Arquivo da Categoria: Electronic Pioneers

Suicide – “Suicide” + Suicide – “Alan Vega – Martin Rev – Suicide”

pop rock >> quarta-feira >> 04.05.1994


A MAIOR PROVA DE AMOR

Suicide
Suicide (10)
Alan Vega – Martin Rev – Suicide (7)
Restless, import. Contraverso



Em plena fúria “punk”, os Suicide foram mais longe que todos os outros. Alan Veja, o anjo negro do “rockabilly” martirizado, e Martin Ver, percursor da “techno” industrial, provocaram em 1977 arrepios na espinha de muita gente com o seu disco de estreia intitulado simplesmente “Suicide”, as letras do título a vermelho e a escorrerem sangue. Veja, espécie de duplo negro de Elvis, cantava então num registo semideclamado de palavras, gritos e murmúrios de uma América em galopada para o abismo, sobre os ritmos metálicos e saturados de electricidade e veneno de Martin Ver. Um coração em chaga a agonizar, no meio dos horrores de uma serração fantasma. “Cheree” ficará para sempre como a última canção de amor deste século e “Frankie teardrop” – história de um trabalhador enlouquecido que assassina toda a família para finalmente se lançar de uma janela sobre o tráfico da cidade – como documento, de audição quase insuportável, versão dos anos 70 de “The end” dos Doors, da paranóia urbana e do caos psicológico. Extremos de um álbum todo ele elaborado sobre o excesso que prolonga e supera a estética de demência anunciada pelos Velvet Underground (grupo que os Suicide são os herdeiros directos, transpostos para um contexto industrial) e levada ao niilismo absoluto por Lou Reed em “Metal Machine Music”, Veja e Ver habitavam nessa época em pleno coração das trevas, num ciclo de amigos que a morte ia levando uma um, enquanto nos concertos a banda era sistematicamente agredida em palco. “Ainda uma prova de amor, a última das provas de amor”, diziam então os Suicide, “preferível à pior das mortes, que é a indiferença.”
Comparado com este pesadelo, o álbum seguinte, “Alan Veja – Martin Ver – Suicide”, gravado três anos mais tarde, perdera já grande parte da energia e da raiva originais pelo caminho, dando início a um processo de domesticação do som levado a cabo por Ric Ocasek, dos Cars, produtor de serviço da banda a partir deste disco. Em vez do massacre, passou a haver um “techno pop” minimalista. Operação de limpeza que limou as arestas mais salientes do som Suicide, tornando-o porventura mais suportável e apto para o consumo das massas. Dois álbuns seminais reunidos pela primeira vez num CD simples.

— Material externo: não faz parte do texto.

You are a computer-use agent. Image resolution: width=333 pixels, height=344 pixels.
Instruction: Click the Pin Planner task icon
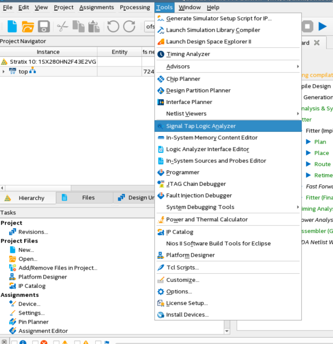[x=13, y=322]
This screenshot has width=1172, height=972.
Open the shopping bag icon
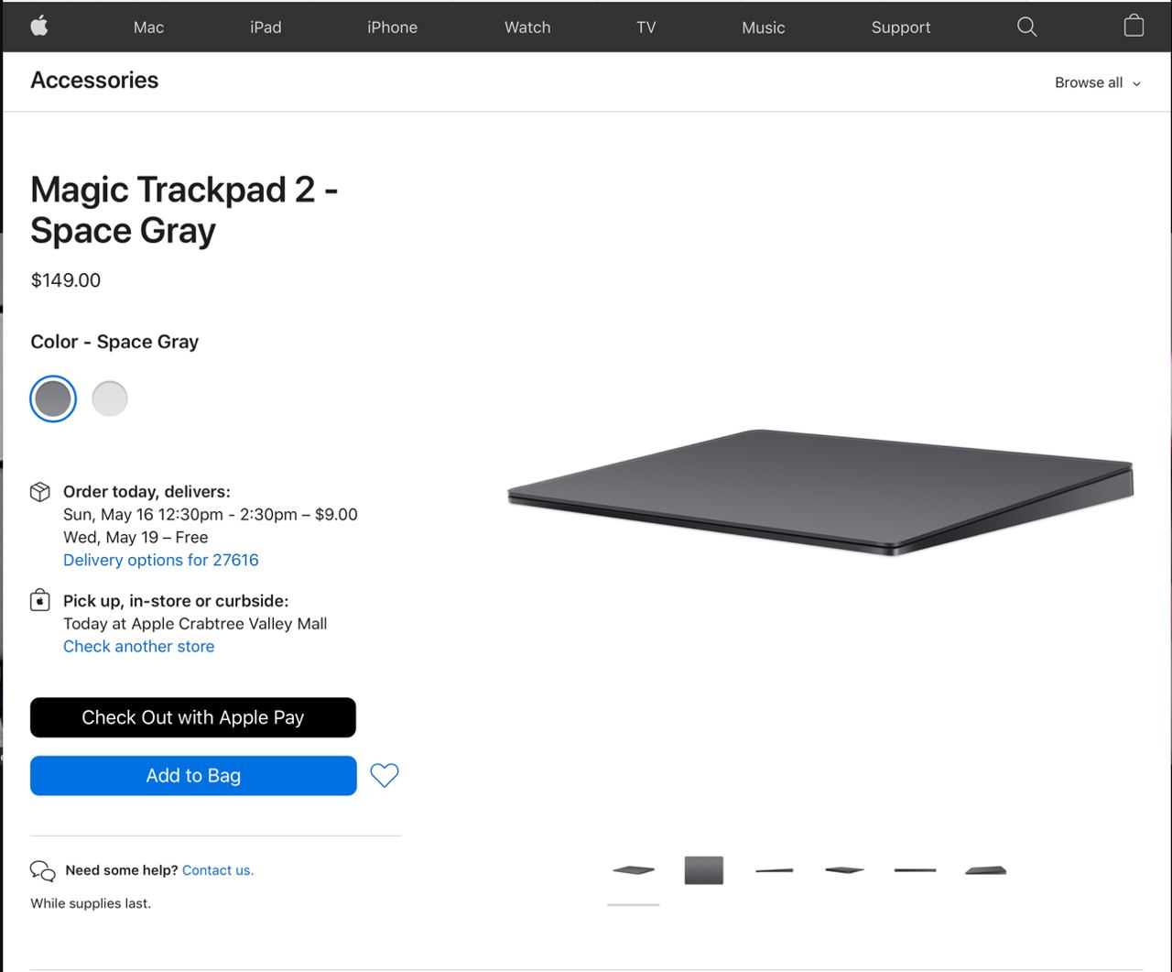point(1134,26)
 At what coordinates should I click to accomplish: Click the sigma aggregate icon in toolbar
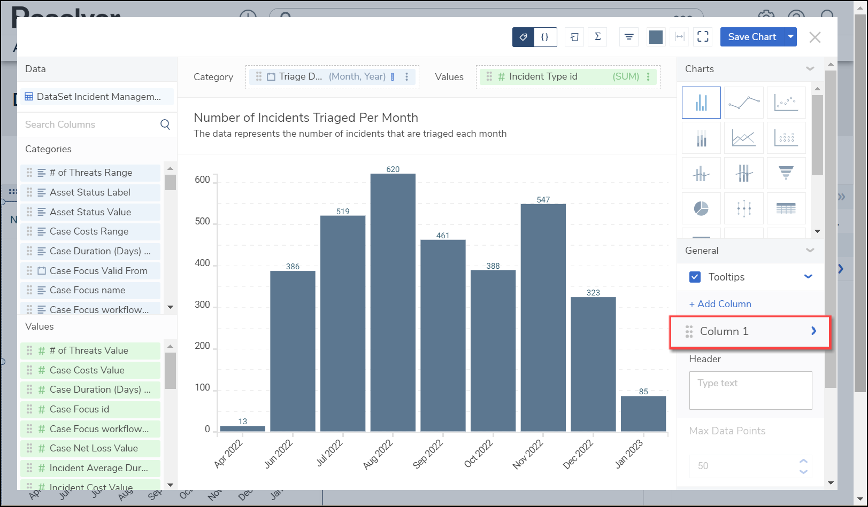coord(597,37)
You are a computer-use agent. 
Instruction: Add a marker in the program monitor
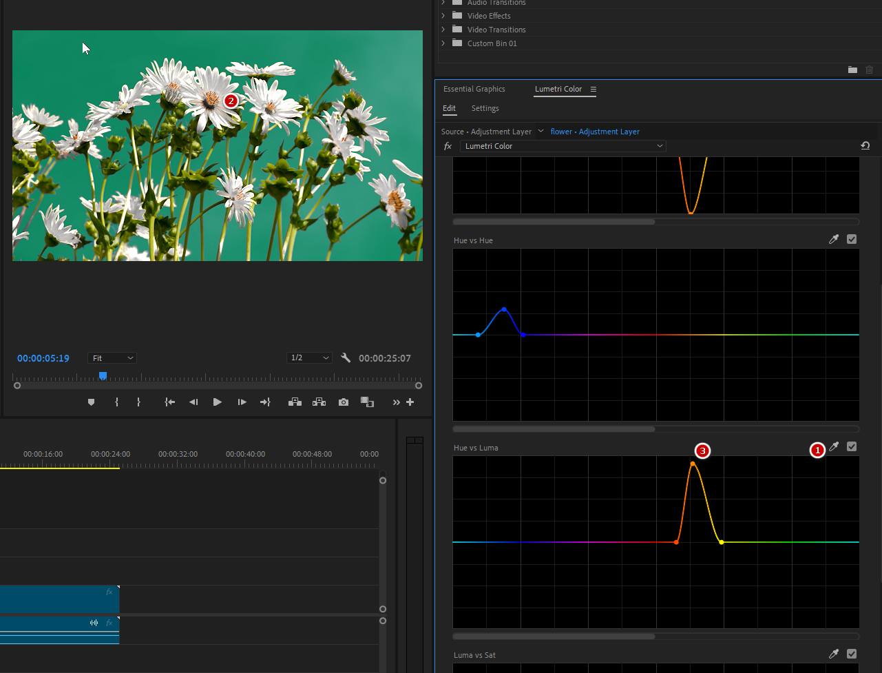pos(91,402)
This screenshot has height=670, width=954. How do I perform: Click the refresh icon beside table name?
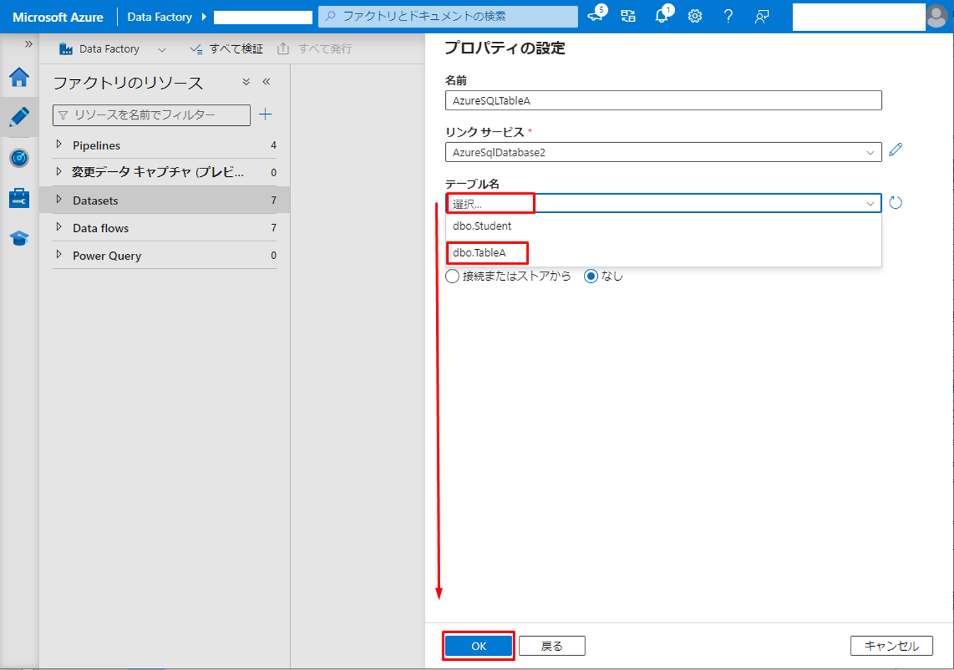pyautogui.click(x=895, y=203)
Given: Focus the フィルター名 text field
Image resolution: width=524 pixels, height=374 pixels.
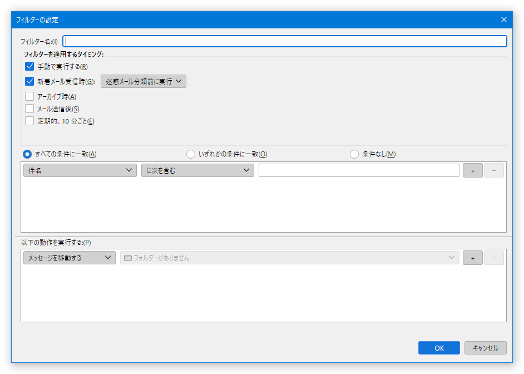Looking at the screenshot, I should (x=285, y=41).
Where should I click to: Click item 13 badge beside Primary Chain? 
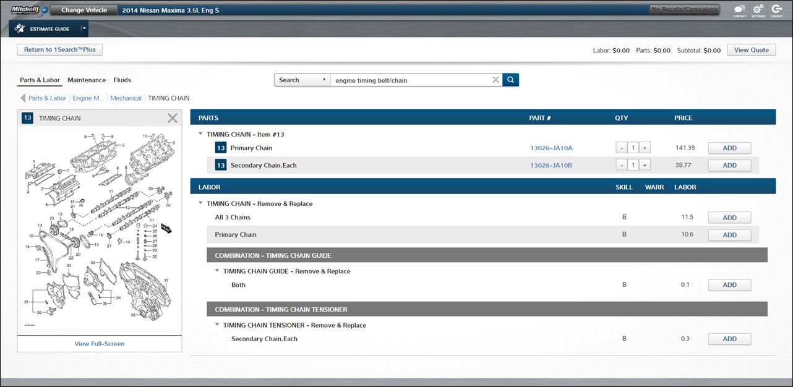click(x=221, y=148)
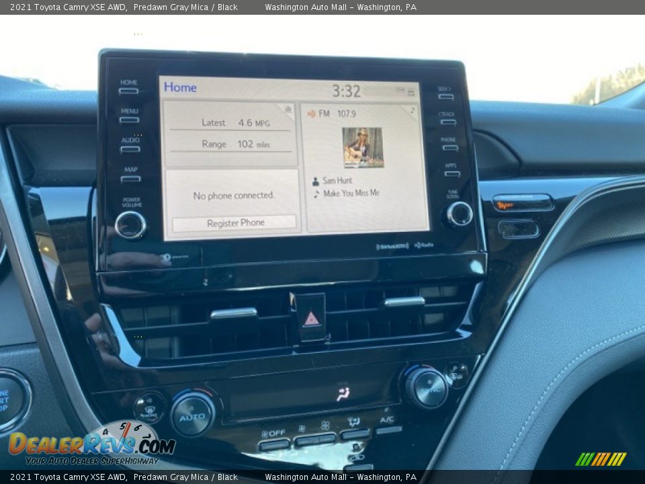645x484 pixels.
Task: Tap the music note icon on audio tile
Action: (x=412, y=110)
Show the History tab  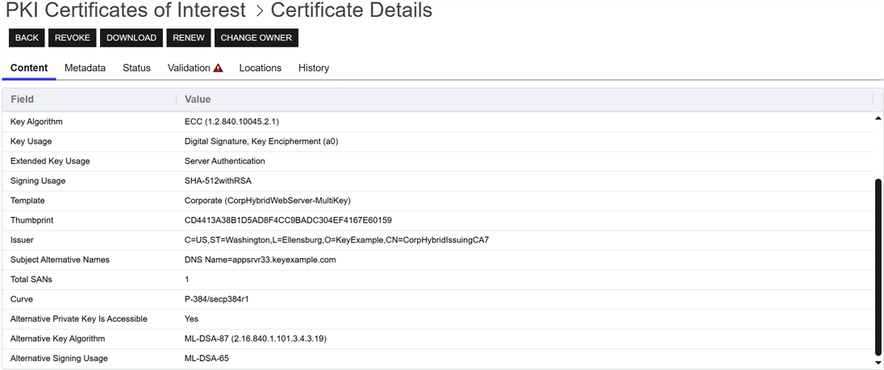314,68
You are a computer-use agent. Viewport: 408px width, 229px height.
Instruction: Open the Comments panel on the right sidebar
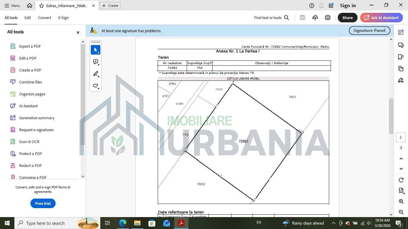tap(401, 45)
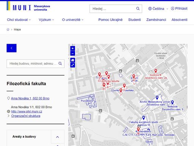Click the magnifier in building search field
Image resolution: width=194 pixels, height=146 pixels.
[x=60, y=63]

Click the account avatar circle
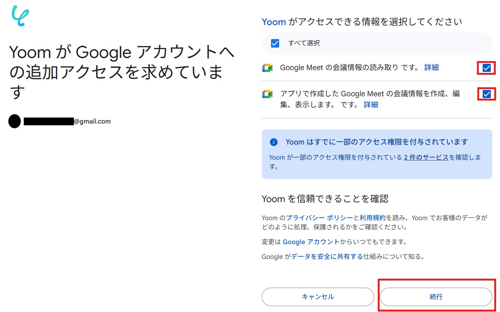(x=14, y=121)
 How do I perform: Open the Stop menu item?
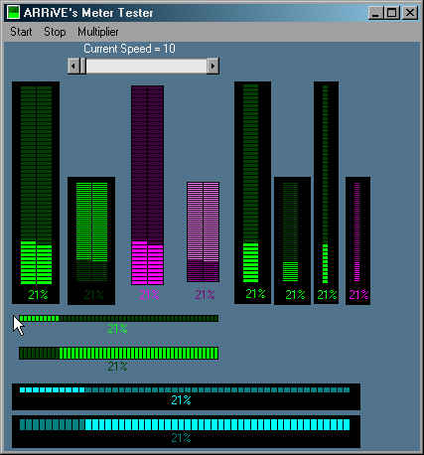[55, 32]
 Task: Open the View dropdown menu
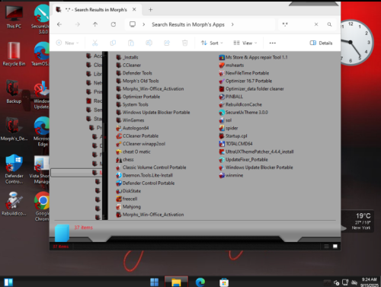coord(245,43)
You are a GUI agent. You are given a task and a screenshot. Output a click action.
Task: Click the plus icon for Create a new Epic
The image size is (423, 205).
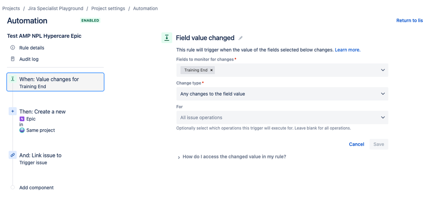[13, 111]
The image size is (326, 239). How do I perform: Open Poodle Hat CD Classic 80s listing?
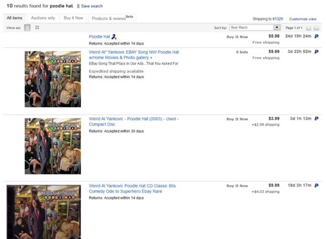point(132,188)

Laurie Anderson + Sérgio Godinho + Bob Dylan – “Estados Unidos Da Ficção”

pop rock >> quarta-feira, 07.07.1993


ESTADOS UNIDOS DA FICÇÃO

“A linguagem é um vírus do espaço.” A frase, da autoris de William Burroughs, é repetida por Laurie Anderson no álbum “Home of the Brave”. Faz sentido. Dizer, dizer tudo. Em sons, imagens e ficções, nos antípodas da linguagem convencional. Disse um dia que “o português é uma língua linda”. Vem a Portugal cantar ao lado de Dylan, sua antítese dialéctica.



Comunicação/incomunicação. Entre humanos e humanos, entre humanos e máquinas, entre máquina e máquinas. “Big Science”. Alquimia do verbo aprisionado na Babel dos infinitos sentidos. A linguagem, no centro da acção. Operação cirúrgica tendo por objectivo a criação do novo homem, enorme de signos, de apêndices tecnológicos, de memória computorizada. O homem arranha-céus, multiforme, sintético, virtual. O “empire state human” que os Human League anunciavam no álbum “Reproduction”. “O superman”, primeiro single de Laurie Anderson, extraído de “Big Science”, oito minutos de hipnose sintética, subiu ao segundo lugar do top de singles no Reino Unido.
A tarefa que Laurie Anderson se propõe levar a cabo parece à partida desmesurada, demasiado grande para poder conter em si uma mensagem minimamente compreensível pelo receptor. Robin Denselov escreveu uma vez na “Observer” que na sua obra “há inúmeros temas mas nenhuns argumentos”. Percebe-se a confusão do articulista e igualmente que não compreendeu a instauração de uma nova ordem semântica que a artista americana empreendeu, nem o significado da frase que encabeça este texto: “A linguagem é um vírus.”
Recuemos ao passado, ao fotograma inicial do filme. Laurie Anderson começou por estudar violino, passando rapidamente para as experiências interdisciplinares que viriam a caracterizar o seu trabalho futuro. Há uma prévia intoxicação de cultura. Laurie escreveu sobre arte nas conceituadas “Art in America” e “Art Form”. Deu aulas no City College de “arquitectura egípcia” e “escultura assíria”. Conta ela que, enquanto passava os “slides” para os alunos, se esquecia dos ensinamentos teóricos, ficando presa no fascínio das imagens e inventando explicações fictícias. A linguagem já então era um vírus. Foi despedida, claro.
Antes ocorrera outro tipo de intoxicação – pelas imagens-paisagens do “mid-west” americano onde viveu e cresceu, entre seus espaços amplos que permitiam o livre voo da imaginação. Laurie imaginava situações e possibilidades de novos ajustamentos da realidade. O sonho. Numa instalação montada em Queens, Nova Iorque, Laurie Anderson ilustrava a tese de que o lugar onde se dorme determina o conteúdo dos sonhos com uma série de cartazes onde era retratada a dormir em diversos locais (um museu, uma praia,,,), juntamente com a descrição do sonho respectivo.
As acções que empreendeu ao longo dos anos 60 e 70 no campo “multimédia” (como uma mesa que tocava música ao toque de um cotovelo, uma das suas primeiras instalações) permitiram-lhe o contacto e a experimentação com diversos materiais de composição: “slides”, escultura, vídeo, cinema, computador, dança, arte gestual, etc. “The Life and Times of Joseph Stalin” representou, em 1978, o resultado global desta abordagem “totalitária” da arte, através de uma experiência audiovisual com 12 horas de duração apresentada na Academia de Música de Brooklyn.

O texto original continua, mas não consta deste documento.